In view of Loper, HUD states that:

"A reviewing court is free to consider, or not, an agency's interpretation, and in any case the court may not simply defer to the agency's interpretations where the court finds the underlying statute to be ambiguous. As a result, HUD's prior disparate impact rulemakings, HUD's interpretation of the Fair Housing Act, and the codification of that interpretation in regulations, do not carry deferential weight. A reviewing court may wholly reject HUD's claims in prior rulemakings that the regulations provide greater clarity and predictability and may vacate or set aside HUD's rules. It is appropriate for courts, not a Federal agency, to make determinations related to the interpretation of disparate impact liability under the Fair Housing Act." (Footnotes omitted.)

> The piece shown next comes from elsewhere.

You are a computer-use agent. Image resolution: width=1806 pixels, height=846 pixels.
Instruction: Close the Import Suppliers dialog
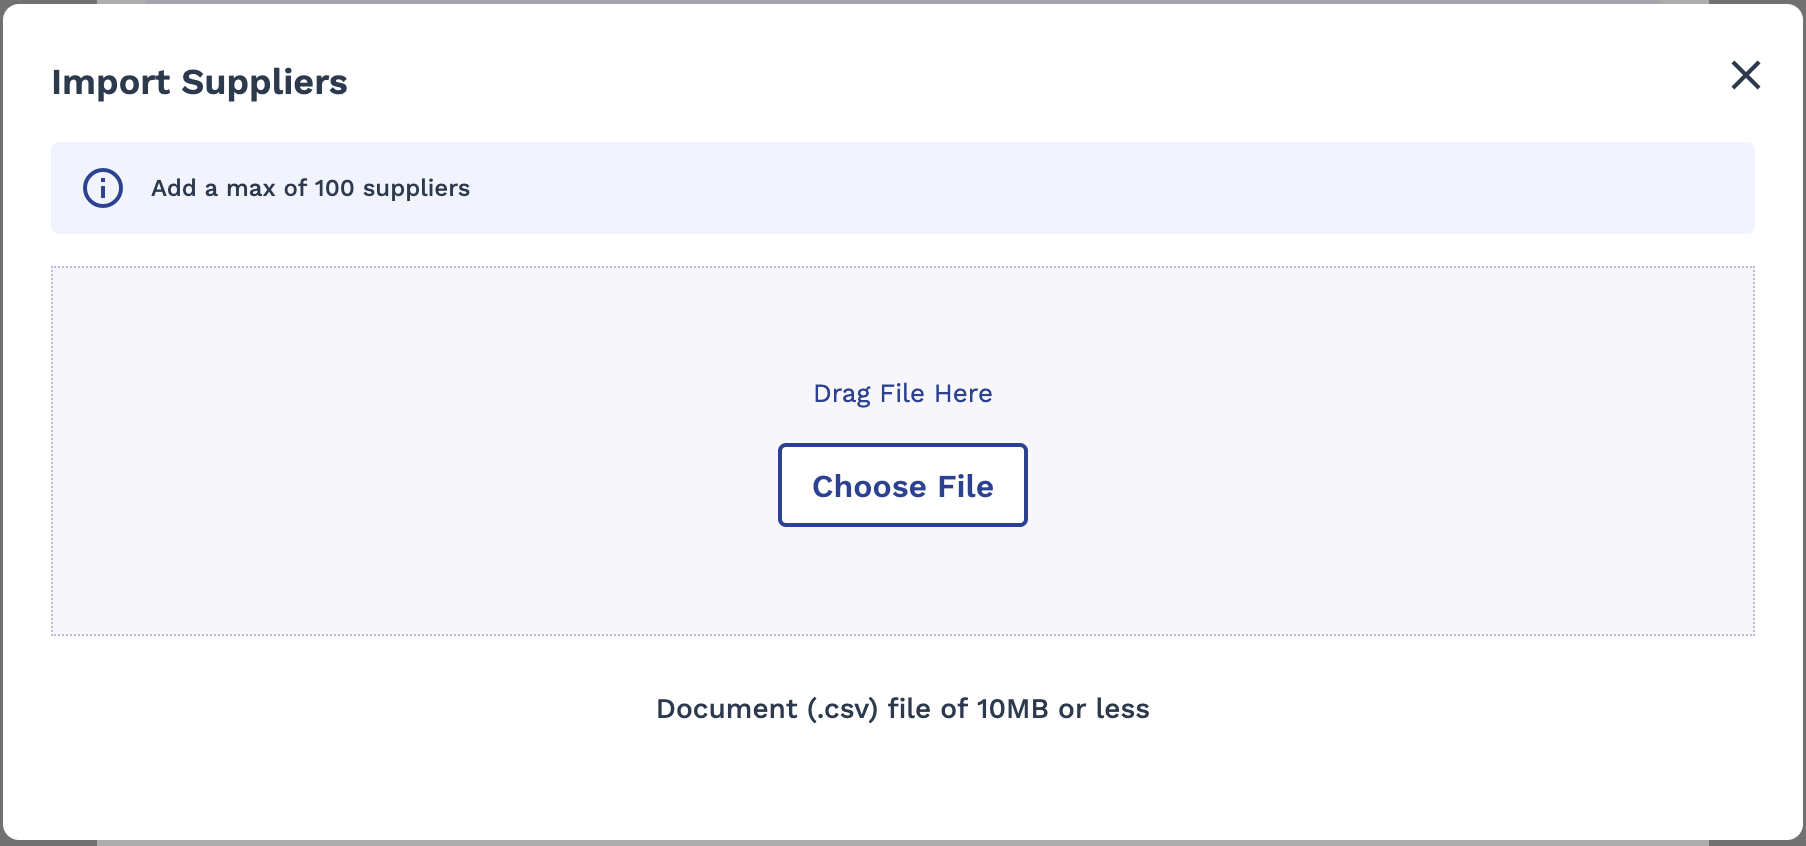coord(1745,75)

HUD also addresses the 30-day comment period, in view of the HUD "policy to afford the public" a comment period of not less than 60 days. HUD notes the significant number of public comments it reviewed in connection with the prior three disparate impact rulemakings, and states that "[p]ublic comments covered a vast array of topics and issues, and many comments raised legal concerns including, for example, relevant court opinions, State and local law concerns, and interpretations of underlying legal authorities." HUD then states:

"Given that this rulemaking does not change any requirements or affect any rights or obligations, and given the volume of public comments already submitted, the scope of issues and topics raised by those comments, and HUD's thorough consideration of those comments and other relevant materials over the course of several rulemakings, HUD has determined that it is in the public interest to remove HUD's disparate impact regulations as expeditiously as possible."

Assuming that HUD removes the current rule, it is likely that one or more parties that favor the rule will challenge that action in court. Thus, the torture will likely continue.

The content of this article is intended to provide a general guide to the subject matter. Specialist advice should be sought about your specific circumstances.